> _EXERCISE AIM_: Would you please return only the lines from the one with "Click the test:test text field" through the last line of the records below, leaving the pictures out?

(Screenshot grounding data)
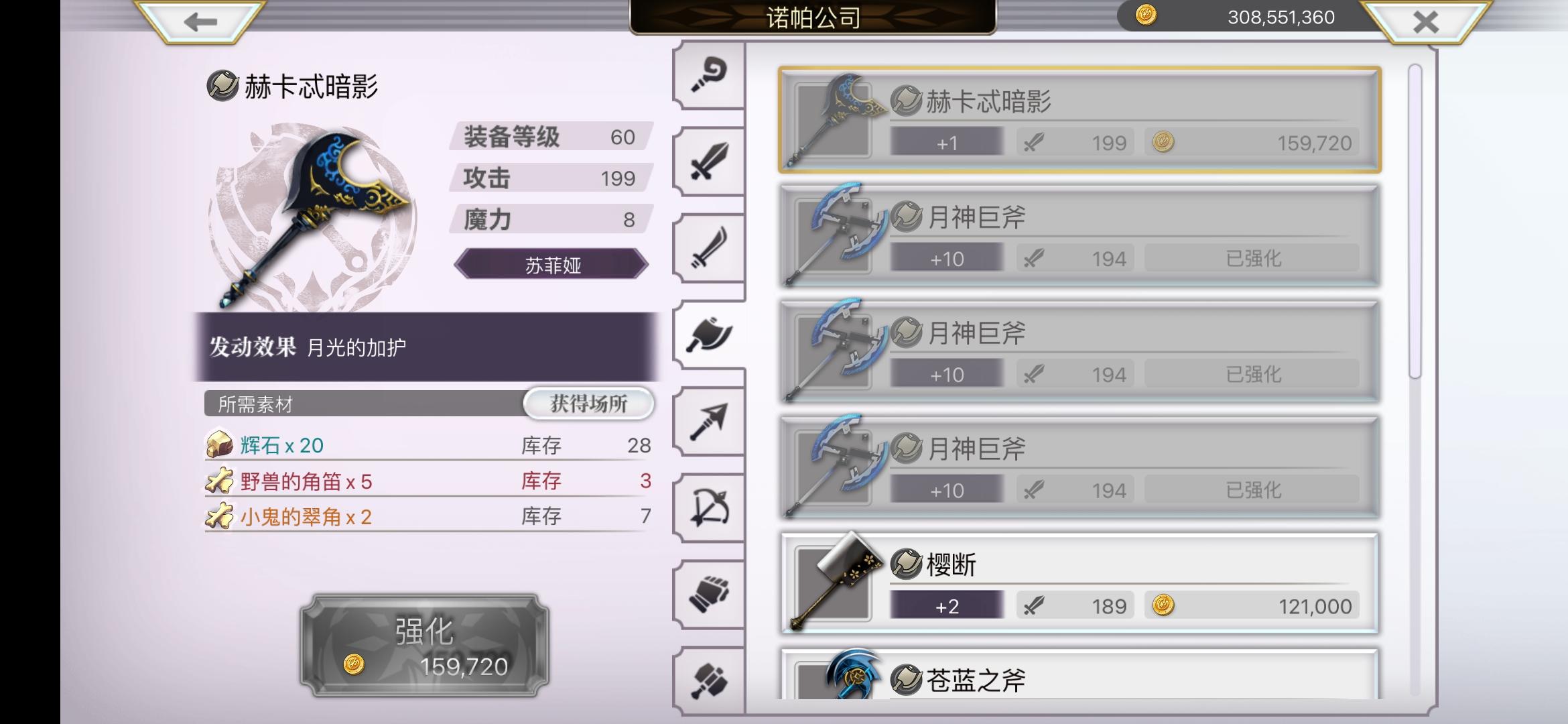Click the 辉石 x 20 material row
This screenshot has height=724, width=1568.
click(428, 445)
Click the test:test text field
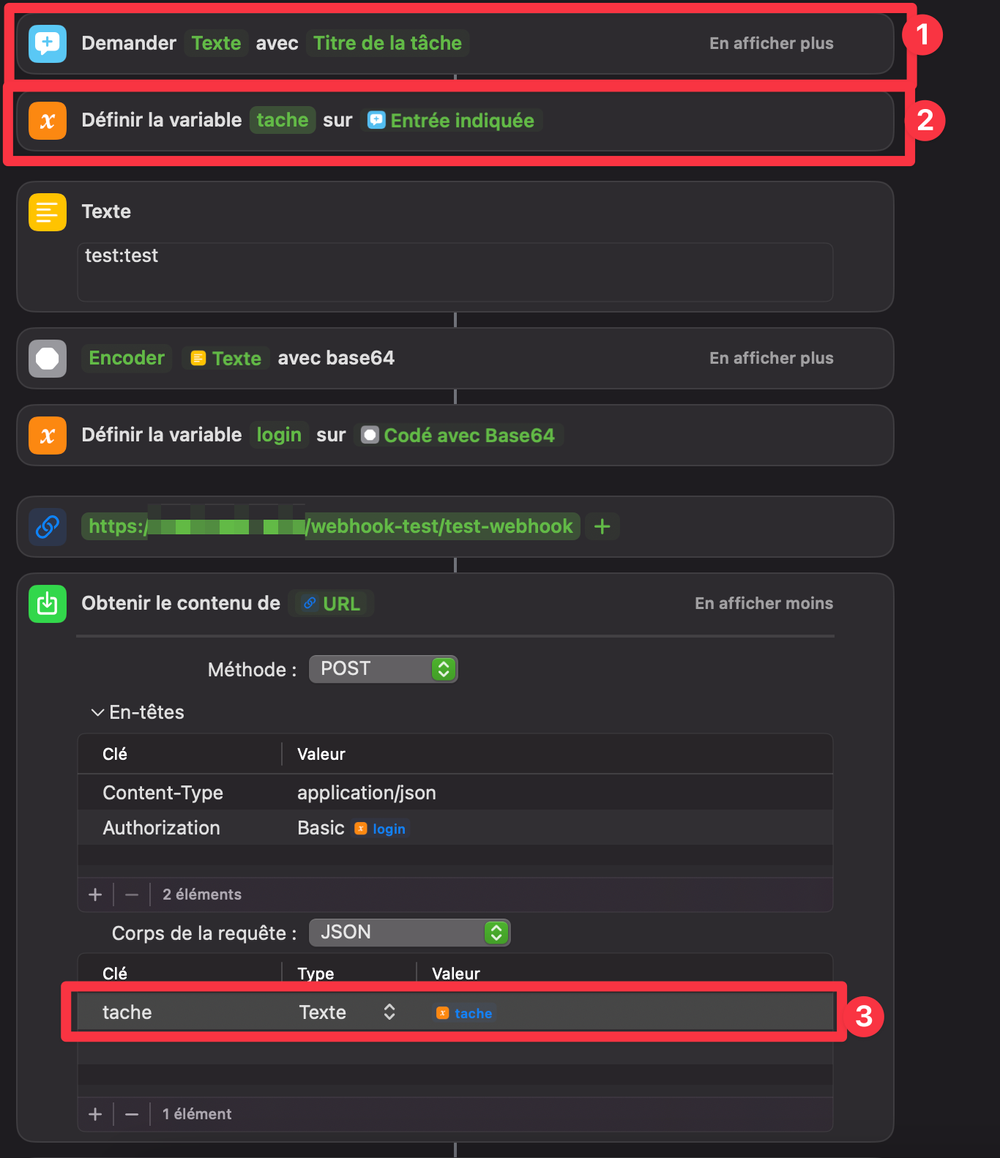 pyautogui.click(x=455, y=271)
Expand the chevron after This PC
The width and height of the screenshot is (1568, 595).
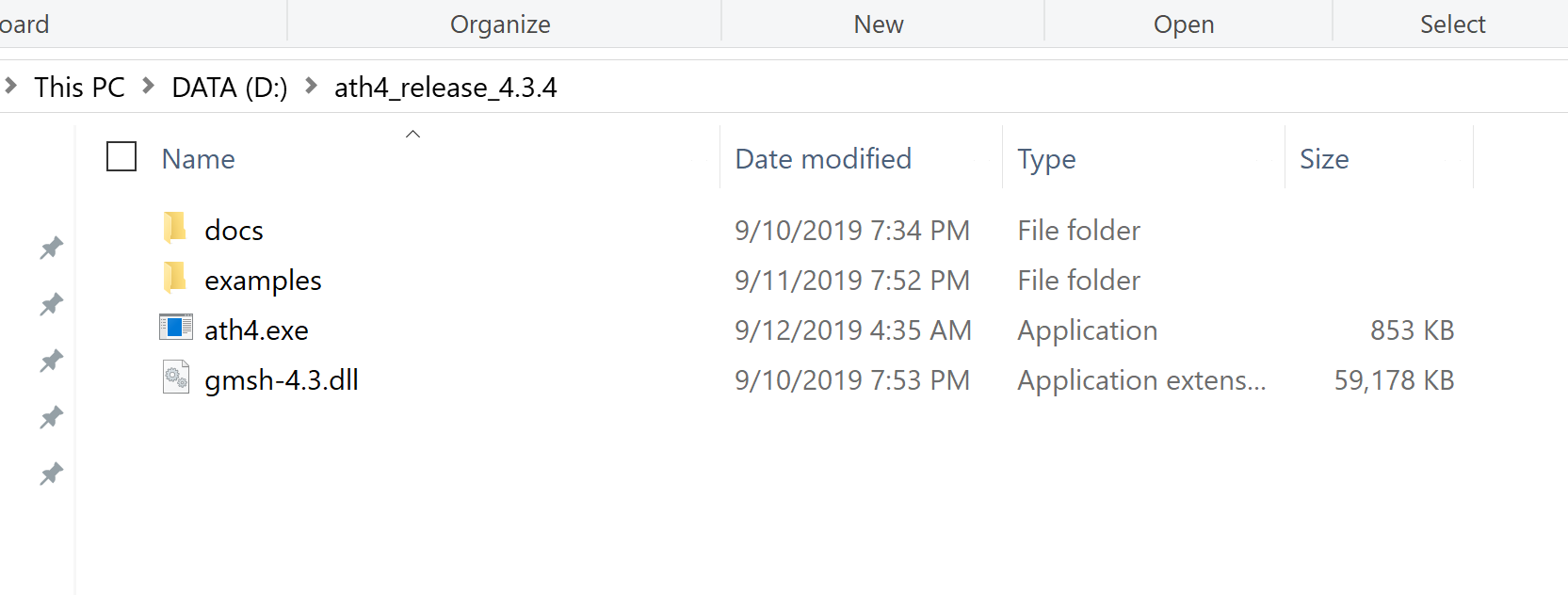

> _ANSWER SPACE_:
Click the test:test text field
 pyautogui.click(x=455, y=271)
Expand the chevron after This PC
The width and height of the screenshot is (1568, 595).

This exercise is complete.